We as expats didn’t only just bring our expertise to the Netherland, but we are also working hard and actively involved in the training and education of the student to become future perfusionist.
This shortage of perfusionist is not just in the Netherlands, but worldwide. Now a day the shortage of health care workers in the UMC’s is growing day by day.
If the Netherlands did decide not to honour their previous commitment to the 30% ruling, then financially I would be at a disadvantage in my long term financial planning. I made this 10-year commitment to the Netherlands on the understanding that they will fulfil their 30 % ruling commitment to me. I have continued to base my career path on this, and indeed turned down lucrative contracts and opportunities in other countries in the believe that the Netherlands tax department will honour the agreement that brought me to this country. If this 30 % ruling is rescinded it will force the international health care community working in the Netherlands into financial disadvantage and seek future employment in other countries where their expertise is also in high demand.

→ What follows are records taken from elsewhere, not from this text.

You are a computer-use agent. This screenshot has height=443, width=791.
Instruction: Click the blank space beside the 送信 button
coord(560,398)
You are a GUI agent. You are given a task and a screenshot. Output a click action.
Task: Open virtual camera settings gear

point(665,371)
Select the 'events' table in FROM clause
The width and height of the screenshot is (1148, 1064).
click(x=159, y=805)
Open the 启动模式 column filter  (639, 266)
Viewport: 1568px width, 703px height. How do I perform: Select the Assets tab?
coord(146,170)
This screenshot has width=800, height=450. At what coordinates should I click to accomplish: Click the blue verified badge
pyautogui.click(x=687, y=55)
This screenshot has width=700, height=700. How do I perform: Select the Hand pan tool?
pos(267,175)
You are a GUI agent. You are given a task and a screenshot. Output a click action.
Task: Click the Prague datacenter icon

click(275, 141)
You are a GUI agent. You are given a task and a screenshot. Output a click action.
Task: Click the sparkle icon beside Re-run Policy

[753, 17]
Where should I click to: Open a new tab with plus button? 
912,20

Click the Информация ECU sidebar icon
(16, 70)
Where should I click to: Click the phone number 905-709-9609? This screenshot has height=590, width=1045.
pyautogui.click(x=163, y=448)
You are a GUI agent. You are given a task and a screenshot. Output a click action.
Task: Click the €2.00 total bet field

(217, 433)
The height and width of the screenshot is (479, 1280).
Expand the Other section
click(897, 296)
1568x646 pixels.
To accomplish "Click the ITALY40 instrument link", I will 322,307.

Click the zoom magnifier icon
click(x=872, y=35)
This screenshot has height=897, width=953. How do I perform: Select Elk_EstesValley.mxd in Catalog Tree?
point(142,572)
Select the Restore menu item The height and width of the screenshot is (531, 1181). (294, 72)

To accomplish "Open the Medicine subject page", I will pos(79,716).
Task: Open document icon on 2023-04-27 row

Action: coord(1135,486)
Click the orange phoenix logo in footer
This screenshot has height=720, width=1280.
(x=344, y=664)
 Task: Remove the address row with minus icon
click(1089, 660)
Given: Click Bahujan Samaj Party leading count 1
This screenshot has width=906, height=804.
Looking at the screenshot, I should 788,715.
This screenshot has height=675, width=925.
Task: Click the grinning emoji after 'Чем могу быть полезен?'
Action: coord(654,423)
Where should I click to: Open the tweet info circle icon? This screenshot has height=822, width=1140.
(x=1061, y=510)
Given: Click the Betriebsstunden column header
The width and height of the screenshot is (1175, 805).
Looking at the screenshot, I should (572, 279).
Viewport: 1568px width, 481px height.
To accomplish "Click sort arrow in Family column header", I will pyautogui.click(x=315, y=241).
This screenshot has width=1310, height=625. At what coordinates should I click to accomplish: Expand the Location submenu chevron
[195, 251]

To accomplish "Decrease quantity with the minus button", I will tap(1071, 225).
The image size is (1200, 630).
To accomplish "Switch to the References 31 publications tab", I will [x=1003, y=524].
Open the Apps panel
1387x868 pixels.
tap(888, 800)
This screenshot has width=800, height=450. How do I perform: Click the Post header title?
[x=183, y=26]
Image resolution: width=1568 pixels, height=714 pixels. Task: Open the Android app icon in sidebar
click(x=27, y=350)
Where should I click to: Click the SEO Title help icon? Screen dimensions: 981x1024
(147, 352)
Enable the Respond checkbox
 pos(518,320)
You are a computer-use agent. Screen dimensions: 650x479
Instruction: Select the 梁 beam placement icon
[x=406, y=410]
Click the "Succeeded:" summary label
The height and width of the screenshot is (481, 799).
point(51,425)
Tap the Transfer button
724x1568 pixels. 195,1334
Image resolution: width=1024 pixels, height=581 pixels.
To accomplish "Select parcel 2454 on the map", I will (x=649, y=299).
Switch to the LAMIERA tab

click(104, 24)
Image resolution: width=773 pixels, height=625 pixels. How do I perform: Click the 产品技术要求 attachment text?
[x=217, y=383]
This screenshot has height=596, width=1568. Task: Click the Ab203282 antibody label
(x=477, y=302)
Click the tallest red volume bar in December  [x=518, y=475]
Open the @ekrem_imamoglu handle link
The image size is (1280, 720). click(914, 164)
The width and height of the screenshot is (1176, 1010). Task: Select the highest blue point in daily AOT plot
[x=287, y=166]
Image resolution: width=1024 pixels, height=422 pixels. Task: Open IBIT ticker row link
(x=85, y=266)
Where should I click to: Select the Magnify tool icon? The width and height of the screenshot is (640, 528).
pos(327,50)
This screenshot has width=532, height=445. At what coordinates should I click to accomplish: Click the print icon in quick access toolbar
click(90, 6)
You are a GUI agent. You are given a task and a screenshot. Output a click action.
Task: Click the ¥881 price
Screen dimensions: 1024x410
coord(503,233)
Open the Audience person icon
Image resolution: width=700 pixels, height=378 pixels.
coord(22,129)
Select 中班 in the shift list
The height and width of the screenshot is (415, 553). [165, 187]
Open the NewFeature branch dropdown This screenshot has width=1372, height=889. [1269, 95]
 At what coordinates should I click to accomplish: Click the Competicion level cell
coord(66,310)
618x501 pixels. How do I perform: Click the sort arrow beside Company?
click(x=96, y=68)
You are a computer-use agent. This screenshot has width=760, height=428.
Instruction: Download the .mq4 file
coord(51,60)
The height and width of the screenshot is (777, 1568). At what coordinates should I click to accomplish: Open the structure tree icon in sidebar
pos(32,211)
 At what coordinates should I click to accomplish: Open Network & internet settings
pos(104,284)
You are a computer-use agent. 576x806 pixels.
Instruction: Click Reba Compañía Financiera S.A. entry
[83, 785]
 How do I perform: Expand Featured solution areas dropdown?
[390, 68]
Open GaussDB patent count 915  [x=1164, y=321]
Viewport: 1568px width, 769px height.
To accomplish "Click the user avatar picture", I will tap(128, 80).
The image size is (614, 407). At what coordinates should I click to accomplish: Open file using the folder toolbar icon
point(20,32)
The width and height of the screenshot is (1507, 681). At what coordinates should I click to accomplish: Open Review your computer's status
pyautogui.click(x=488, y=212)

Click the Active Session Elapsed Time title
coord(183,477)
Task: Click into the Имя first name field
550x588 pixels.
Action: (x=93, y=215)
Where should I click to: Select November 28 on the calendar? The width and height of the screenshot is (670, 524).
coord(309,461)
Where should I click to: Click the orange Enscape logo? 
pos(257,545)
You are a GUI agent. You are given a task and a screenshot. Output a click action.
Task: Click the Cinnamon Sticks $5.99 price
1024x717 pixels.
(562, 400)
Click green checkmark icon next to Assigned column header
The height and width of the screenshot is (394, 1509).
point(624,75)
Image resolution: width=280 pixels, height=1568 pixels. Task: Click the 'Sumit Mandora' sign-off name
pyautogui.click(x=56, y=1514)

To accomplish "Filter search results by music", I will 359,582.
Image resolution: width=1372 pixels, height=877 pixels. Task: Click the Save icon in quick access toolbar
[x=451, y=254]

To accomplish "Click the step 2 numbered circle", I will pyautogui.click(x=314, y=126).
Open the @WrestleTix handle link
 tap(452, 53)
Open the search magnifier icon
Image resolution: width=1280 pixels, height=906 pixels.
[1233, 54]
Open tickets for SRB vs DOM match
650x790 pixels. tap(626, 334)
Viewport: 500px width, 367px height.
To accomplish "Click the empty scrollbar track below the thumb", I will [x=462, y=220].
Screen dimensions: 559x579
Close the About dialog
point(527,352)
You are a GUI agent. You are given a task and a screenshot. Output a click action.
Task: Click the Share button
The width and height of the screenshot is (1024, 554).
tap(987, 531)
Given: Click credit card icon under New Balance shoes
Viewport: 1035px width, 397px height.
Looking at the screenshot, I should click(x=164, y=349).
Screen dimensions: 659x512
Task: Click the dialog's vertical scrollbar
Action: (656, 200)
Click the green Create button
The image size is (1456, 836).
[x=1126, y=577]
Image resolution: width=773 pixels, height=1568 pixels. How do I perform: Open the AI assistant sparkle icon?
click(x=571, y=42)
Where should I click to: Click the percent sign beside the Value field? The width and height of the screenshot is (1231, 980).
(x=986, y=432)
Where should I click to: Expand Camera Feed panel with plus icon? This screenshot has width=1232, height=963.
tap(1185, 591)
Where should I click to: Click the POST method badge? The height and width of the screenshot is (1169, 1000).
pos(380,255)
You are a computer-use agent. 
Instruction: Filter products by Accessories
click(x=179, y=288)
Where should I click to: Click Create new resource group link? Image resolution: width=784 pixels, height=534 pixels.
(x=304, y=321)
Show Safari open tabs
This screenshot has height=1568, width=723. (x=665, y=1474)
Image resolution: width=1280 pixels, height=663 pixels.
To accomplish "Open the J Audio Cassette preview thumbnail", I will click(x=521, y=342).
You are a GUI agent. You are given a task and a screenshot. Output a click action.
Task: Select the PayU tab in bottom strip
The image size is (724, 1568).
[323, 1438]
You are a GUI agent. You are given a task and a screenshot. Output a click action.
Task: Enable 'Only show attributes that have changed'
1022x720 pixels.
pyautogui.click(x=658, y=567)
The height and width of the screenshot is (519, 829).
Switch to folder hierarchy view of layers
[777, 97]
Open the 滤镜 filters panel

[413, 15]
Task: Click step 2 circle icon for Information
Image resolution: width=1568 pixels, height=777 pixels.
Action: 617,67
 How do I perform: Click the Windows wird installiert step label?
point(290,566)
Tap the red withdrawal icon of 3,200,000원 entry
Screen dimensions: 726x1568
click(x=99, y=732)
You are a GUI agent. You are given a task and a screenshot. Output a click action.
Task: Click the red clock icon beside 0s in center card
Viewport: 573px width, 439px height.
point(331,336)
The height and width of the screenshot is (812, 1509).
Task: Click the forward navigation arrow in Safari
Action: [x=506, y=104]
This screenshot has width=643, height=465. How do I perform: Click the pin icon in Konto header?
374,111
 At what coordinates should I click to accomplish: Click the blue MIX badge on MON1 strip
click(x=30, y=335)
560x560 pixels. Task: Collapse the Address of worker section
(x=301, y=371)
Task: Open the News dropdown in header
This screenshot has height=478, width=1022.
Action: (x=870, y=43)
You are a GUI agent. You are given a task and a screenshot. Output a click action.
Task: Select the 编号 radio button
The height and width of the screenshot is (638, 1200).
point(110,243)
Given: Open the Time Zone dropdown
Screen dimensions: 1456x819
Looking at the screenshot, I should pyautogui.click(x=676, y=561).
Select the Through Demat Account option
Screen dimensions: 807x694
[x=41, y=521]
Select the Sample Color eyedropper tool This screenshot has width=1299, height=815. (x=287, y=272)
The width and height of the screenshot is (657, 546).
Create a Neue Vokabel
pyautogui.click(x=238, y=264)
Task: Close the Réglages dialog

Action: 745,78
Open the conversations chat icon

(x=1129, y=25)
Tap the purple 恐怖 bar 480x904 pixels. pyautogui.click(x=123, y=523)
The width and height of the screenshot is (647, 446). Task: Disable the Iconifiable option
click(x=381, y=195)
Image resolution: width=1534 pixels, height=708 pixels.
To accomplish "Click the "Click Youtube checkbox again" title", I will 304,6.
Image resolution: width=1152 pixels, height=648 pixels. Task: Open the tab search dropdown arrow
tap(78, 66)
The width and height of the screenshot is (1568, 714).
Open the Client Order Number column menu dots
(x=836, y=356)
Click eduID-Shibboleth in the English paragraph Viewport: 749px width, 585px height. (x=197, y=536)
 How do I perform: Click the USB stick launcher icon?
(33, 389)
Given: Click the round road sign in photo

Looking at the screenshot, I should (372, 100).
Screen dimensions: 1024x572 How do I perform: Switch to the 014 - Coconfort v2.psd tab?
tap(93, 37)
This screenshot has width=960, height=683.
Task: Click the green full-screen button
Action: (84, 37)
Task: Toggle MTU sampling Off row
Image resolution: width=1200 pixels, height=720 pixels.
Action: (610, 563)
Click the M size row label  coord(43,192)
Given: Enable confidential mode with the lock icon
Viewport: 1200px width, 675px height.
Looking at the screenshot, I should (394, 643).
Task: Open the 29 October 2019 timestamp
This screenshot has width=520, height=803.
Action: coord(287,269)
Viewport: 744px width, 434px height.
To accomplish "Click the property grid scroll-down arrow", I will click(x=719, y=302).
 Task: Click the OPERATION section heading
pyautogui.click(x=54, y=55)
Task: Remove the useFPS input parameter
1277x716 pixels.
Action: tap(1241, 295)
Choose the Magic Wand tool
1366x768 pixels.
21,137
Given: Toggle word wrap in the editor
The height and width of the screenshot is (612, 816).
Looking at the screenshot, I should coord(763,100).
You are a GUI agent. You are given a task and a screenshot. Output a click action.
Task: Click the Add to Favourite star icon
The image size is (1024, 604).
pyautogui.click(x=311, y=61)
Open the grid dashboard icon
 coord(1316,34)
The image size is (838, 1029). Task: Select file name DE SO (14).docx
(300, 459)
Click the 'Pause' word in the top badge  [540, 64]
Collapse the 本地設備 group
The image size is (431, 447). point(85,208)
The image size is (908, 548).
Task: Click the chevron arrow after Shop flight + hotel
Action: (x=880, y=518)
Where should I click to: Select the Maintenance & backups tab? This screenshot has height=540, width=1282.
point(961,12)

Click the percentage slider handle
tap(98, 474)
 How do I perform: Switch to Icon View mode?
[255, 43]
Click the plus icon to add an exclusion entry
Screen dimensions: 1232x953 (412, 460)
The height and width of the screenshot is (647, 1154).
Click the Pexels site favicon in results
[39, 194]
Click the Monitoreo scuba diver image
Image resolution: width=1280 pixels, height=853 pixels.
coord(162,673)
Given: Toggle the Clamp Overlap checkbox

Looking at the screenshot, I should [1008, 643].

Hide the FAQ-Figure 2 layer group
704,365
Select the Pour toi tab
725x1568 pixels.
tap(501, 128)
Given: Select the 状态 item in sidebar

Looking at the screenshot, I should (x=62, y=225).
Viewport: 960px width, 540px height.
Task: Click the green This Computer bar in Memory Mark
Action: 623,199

This is not what I desire to do, because even though I moved here leaving my family and love ones behind, the Netherlands grew on me, the culture, the people, I even like the cheese. I made life time friends, making many memories, stories that I can tell for the rest of my life. But at the end of the day the uncertainty and the resentment for not taking the opportunities that came my way is staring me straight into my face, and ultimately I might have to move to another country way earlier than I have planned.